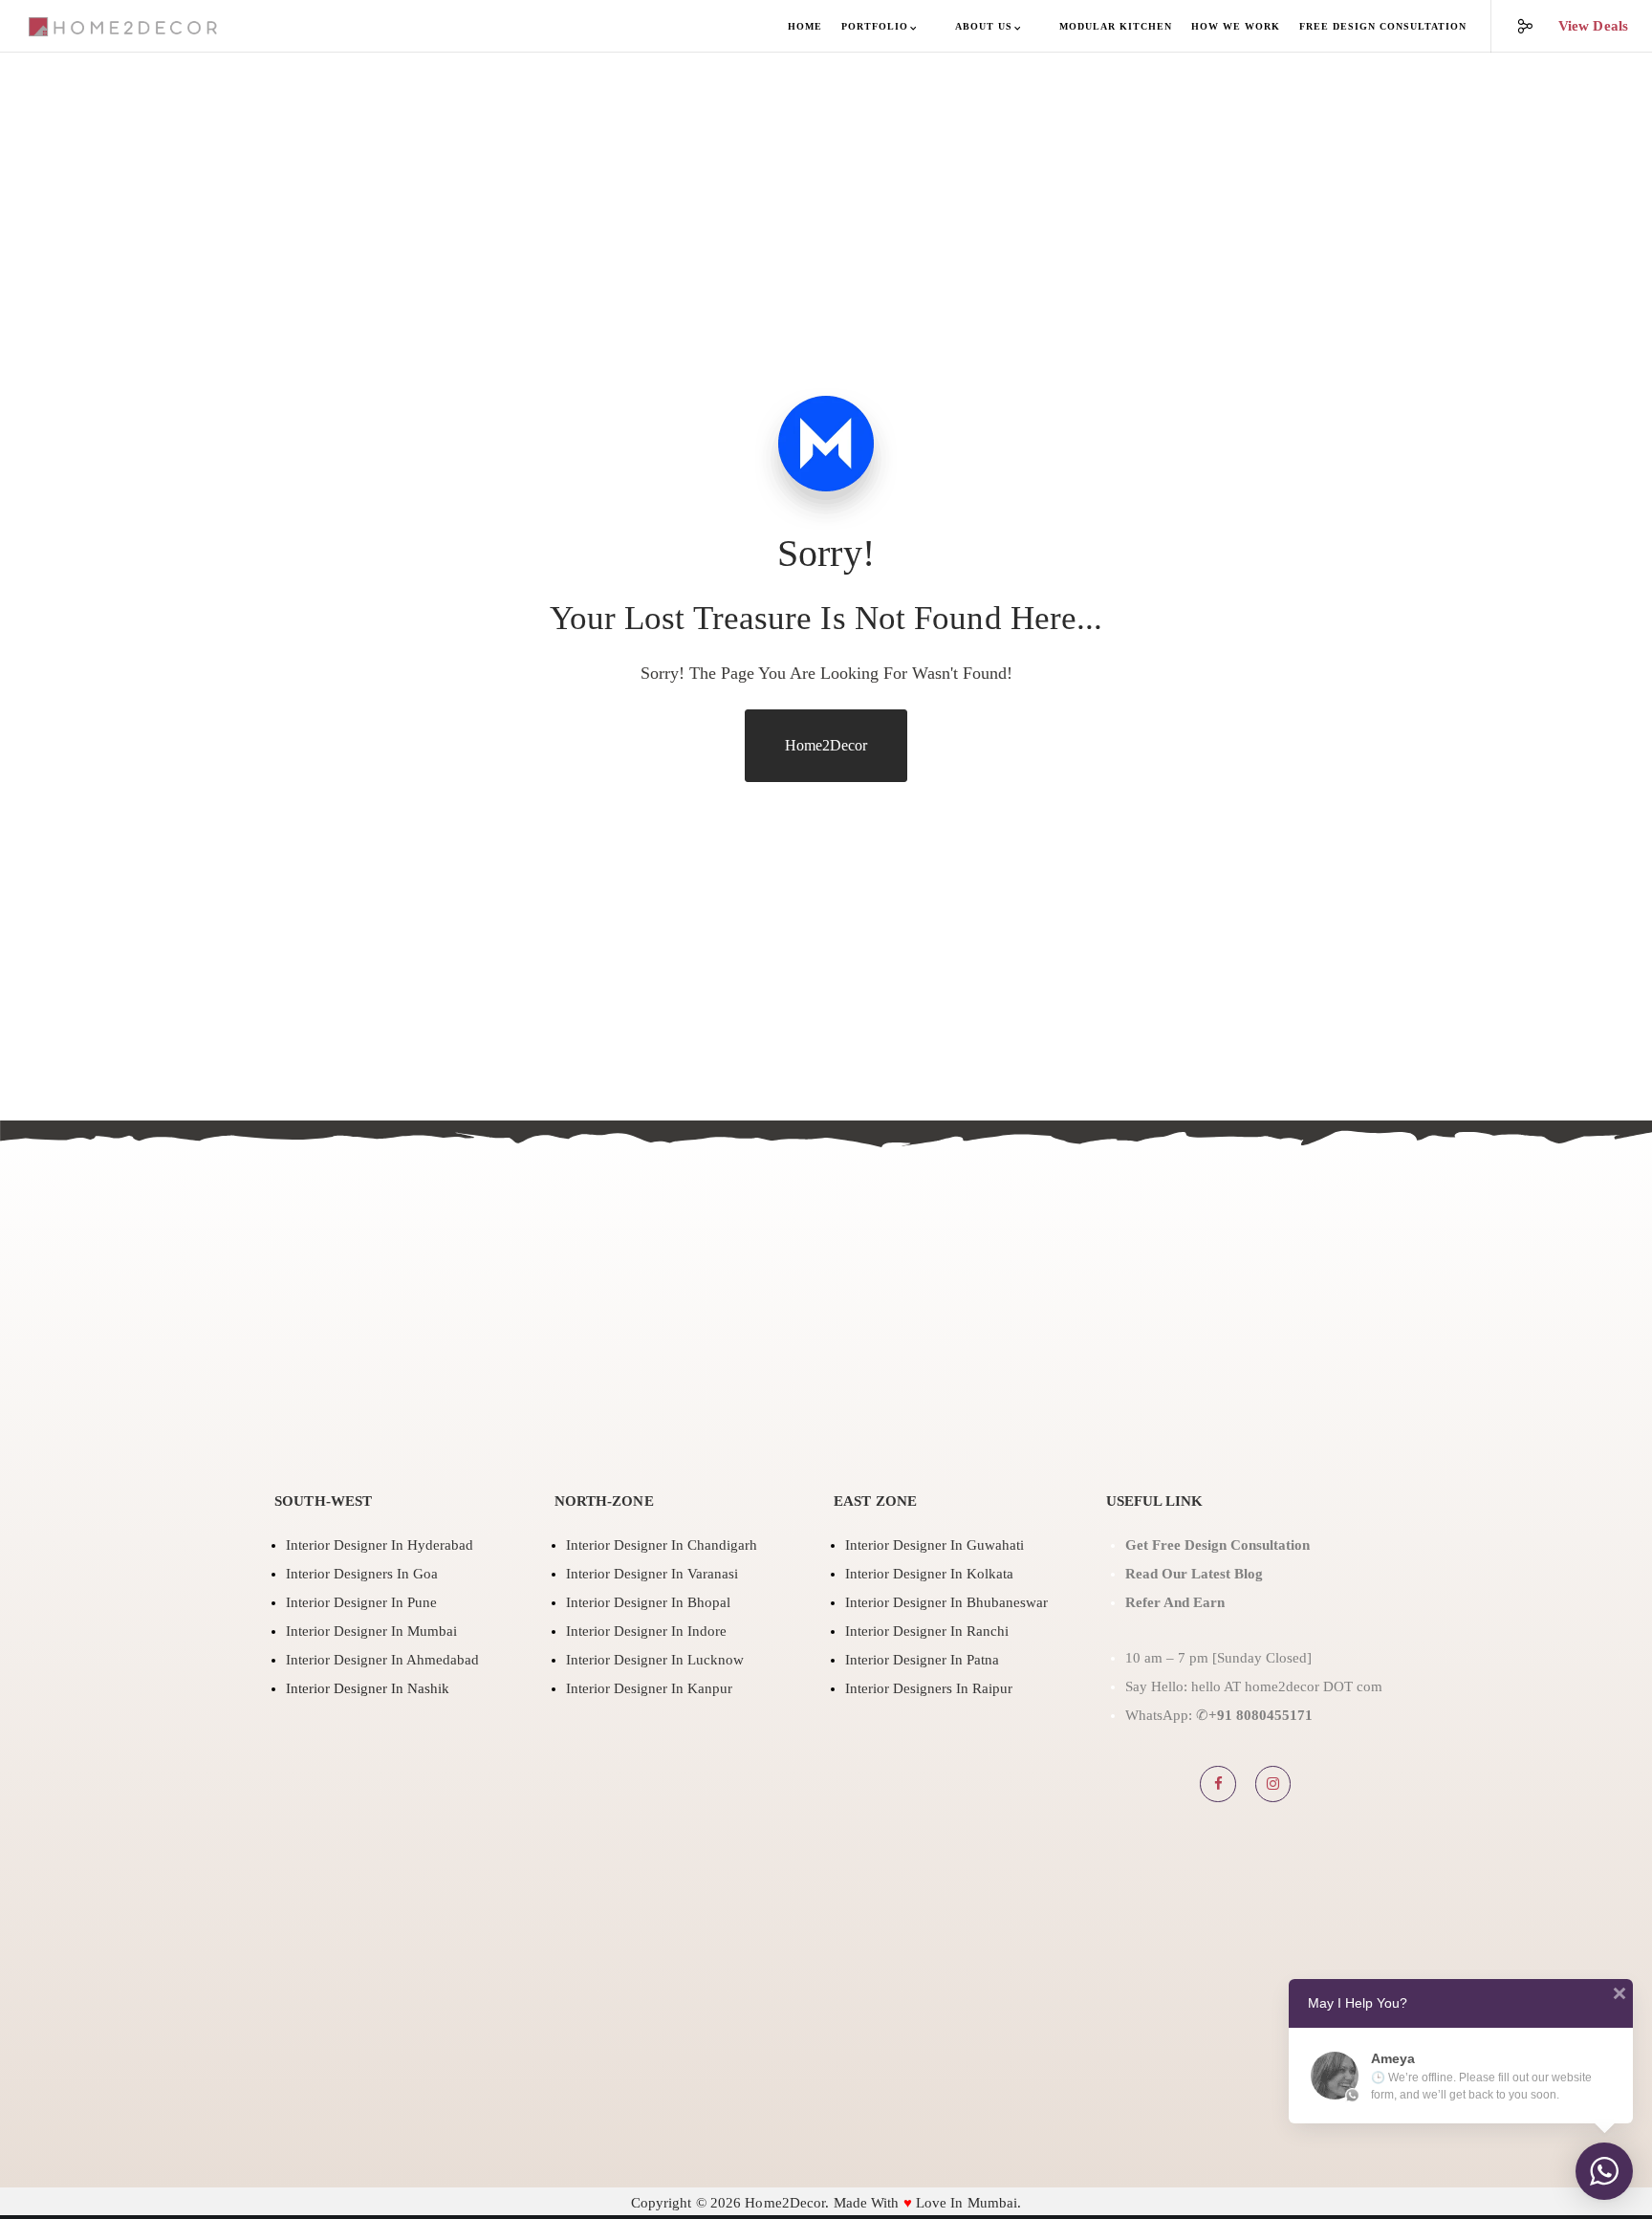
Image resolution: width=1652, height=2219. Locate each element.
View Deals (1593, 25)
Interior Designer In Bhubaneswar (946, 1602)
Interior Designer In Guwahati (934, 1545)
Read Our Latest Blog (1194, 1573)
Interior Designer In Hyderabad (379, 1545)
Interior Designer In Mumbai (371, 1631)
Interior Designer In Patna (922, 1659)
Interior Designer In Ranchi (927, 1631)
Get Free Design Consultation (1217, 1545)
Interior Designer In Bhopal (648, 1602)
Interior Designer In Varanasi (652, 1573)
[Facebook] (1218, 1784)
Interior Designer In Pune (361, 1602)
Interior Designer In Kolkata (929, 1573)
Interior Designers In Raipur (928, 1688)
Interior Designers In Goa (362, 1573)
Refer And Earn (1176, 1602)
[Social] (1512, 26)
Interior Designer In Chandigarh (661, 1545)
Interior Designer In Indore (646, 1631)
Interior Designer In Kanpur (649, 1688)
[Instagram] (1273, 1784)
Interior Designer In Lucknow (655, 1659)
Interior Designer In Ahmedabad (382, 1659)
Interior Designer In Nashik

● **WHAT THE TASK REQUIRES**
Copying should begin at the line containing "Interior Designer In Kanpur (649, 1688)" and end at the last line of the material, with every line in between reproduced exactly.

● **ANSWER TO THIS PROBLEM**
Interior Designer In Kanpur (649, 1688)
[Instagram] (1273, 1784)
Interior Designer In Lucknow (655, 1659)
Interior Designer In Ahmedabad (382, 1659)
Interior Designer In Nashik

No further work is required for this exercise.